Would-be sellers left gasping as prices ebb.

Acquisition offers for community banks are settling down to price levels more consistent with their earnings, after months of unusually expensive deals, analysts say.

"It's bringing back some measure of caution to the marketplace," said First Albany Corp. bank analyst Don J. Kauth.

Mr. Kauth said offers for community banks have been more modest than earlier this year.

But the sudden change has left some bank officials and directors in limbo as they await better offers that apparently aren't there. In the meantime, they're turning away suitors whom they would have welcomed in the past, ruining any chances for a deal.

"If expectations are too high, then transactions won't happen," said Stanley T. Wells, executive vice president of Keefe, Bruyette & Woods in Hartford, Coon.

With bank consolidation in full swing this year, rumors of pending deals and high projections of value by analysts and bank officials drove stock prices and acquisition premiums far above book value, creating some deals at artificial levels as high as 180% of book value.

Deals were also driven by a willingness by large companies such as Boston's Shawmut National Corp. to pay high prices for strategically located banks such as Gateway Financial Corp. In Connecticut, Mr. Wells said.

In some cases, however, stock prices soared even when the rumors didn't "make any sense," said Robert W. Sides, a broker at H.C. Wainwright.

"Sometimes people drive these stocks up where the speculation is just outright wrong," said H.C. Wainwright bank analyst Jeffrey Cohn, citing Abington Savings Bank in Massachusetts. "The thing just got hyped and hyped and management's just minding their own business. The rumors aren't always right."
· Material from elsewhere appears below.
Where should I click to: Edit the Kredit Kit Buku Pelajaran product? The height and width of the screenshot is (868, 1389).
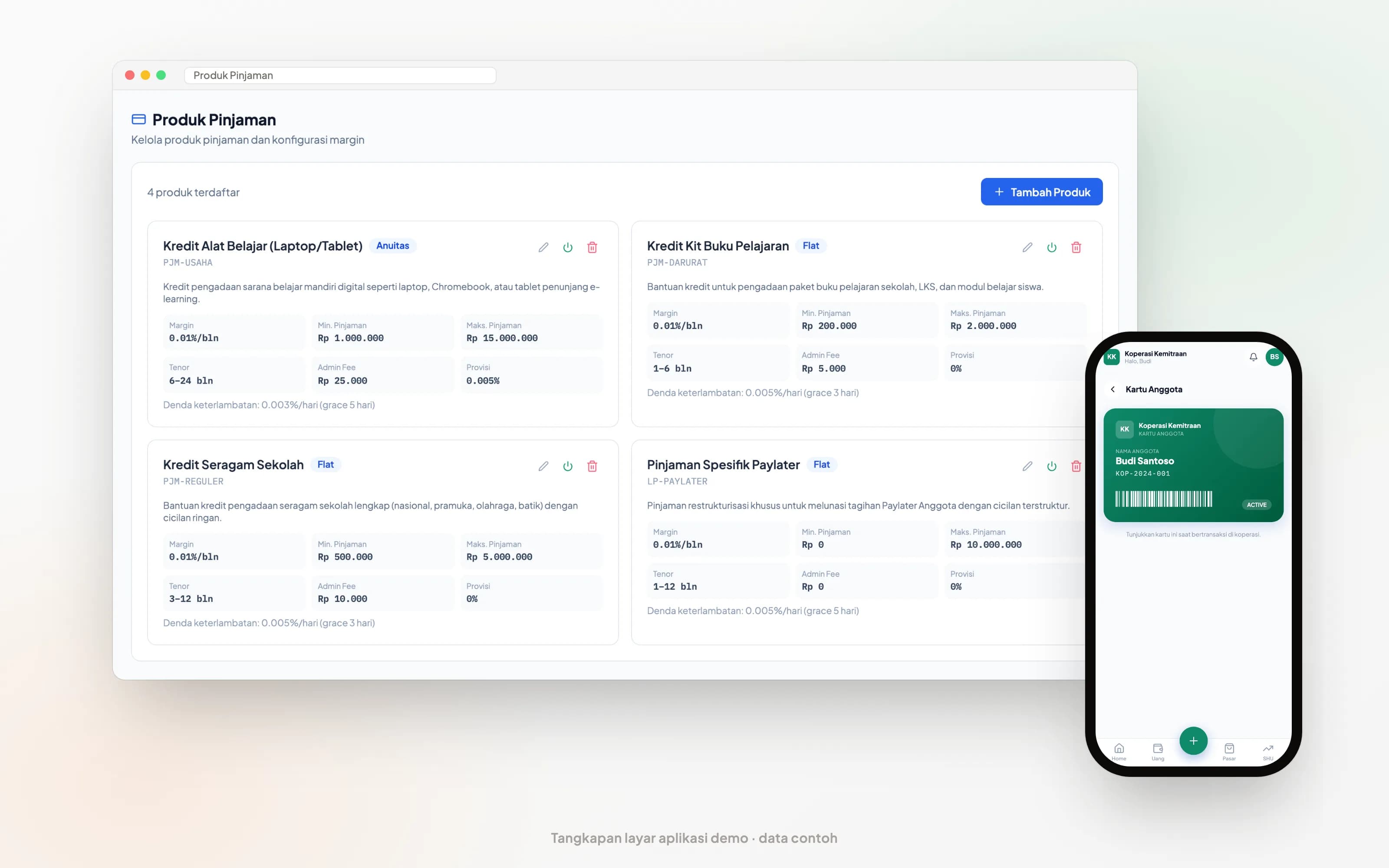(1027, 247)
The result of such rumors and high-priced deals is that bank officials who now want to sell expect to get lofty offers for their institutions based on what happened a few months ago. Instead, bank directors have found themselves disappointed as reality returns to appraisals and offers fall short of hopes.

This past summer, the stock price of $458 million-asset Grove Bank in Boston surged dramatically after takeover rumors spread in the market. In mid-June, the bank hired a consultant to help find potential buyers, but officials decided in late August to remain independent after concluding that none of the offers came close to their expectations.
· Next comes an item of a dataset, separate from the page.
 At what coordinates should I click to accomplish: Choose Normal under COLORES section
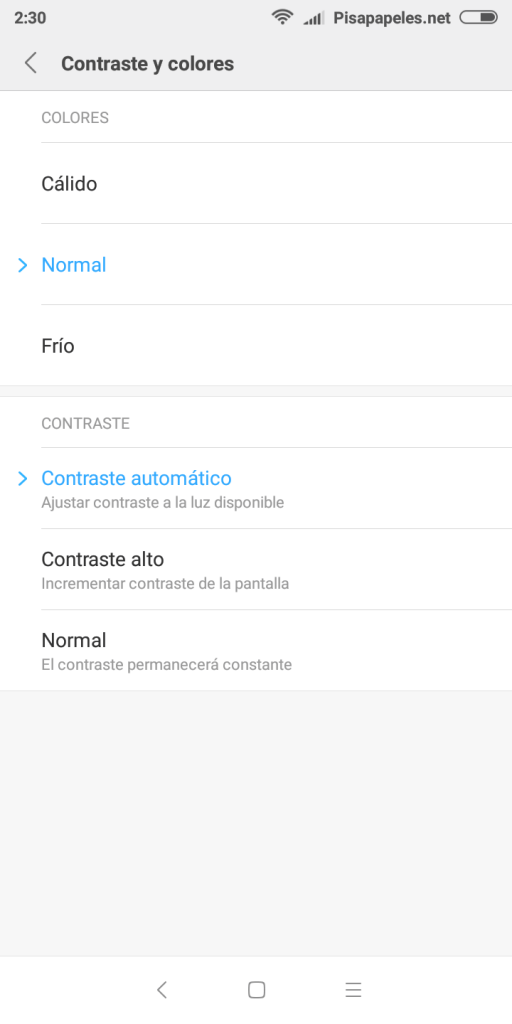(256, 264)
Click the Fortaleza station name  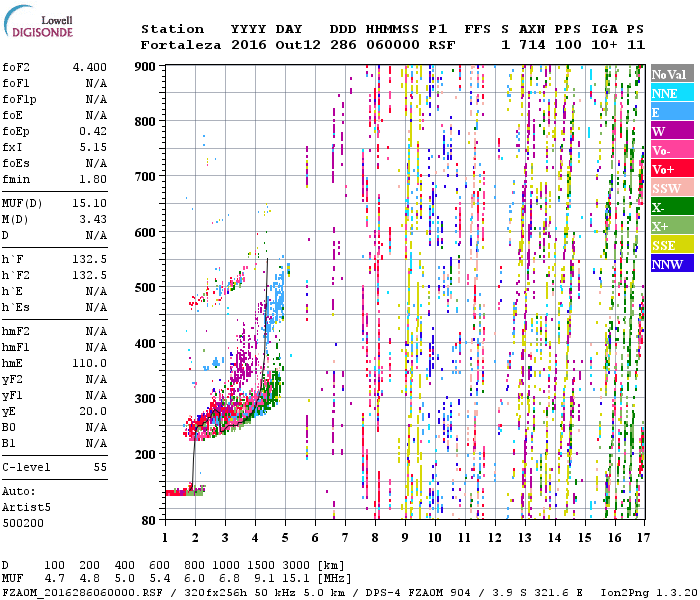click(181, 45)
Now, that lack of a good deal is actually a sign that "the buyers are becoming more disciplined," Mr. Cohn said.

"Sellers expect certain prices now, but buyers don't want to pay so much that they're giving all of the benefits to the acquiree's shareholders," Mr. Kauth agreed.
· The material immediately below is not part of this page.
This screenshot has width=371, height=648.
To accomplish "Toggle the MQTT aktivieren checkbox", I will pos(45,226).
Also, Mr. Cohn noted that even the regional bank stocks have been depressed, including those of many acquirers. That "pros a limit on what companies can pay before the transaction is dilutive."

In fact, Mr. Kauth predicted more cash deals in the near future, noting that most banks are over-capitalized and sellers don't want to take a chance on how well the buyer's stock does in the future.

"Prices will be more or less where they should be," Mr. Kauth said. "Yon tend not to pay as much with a cash deal."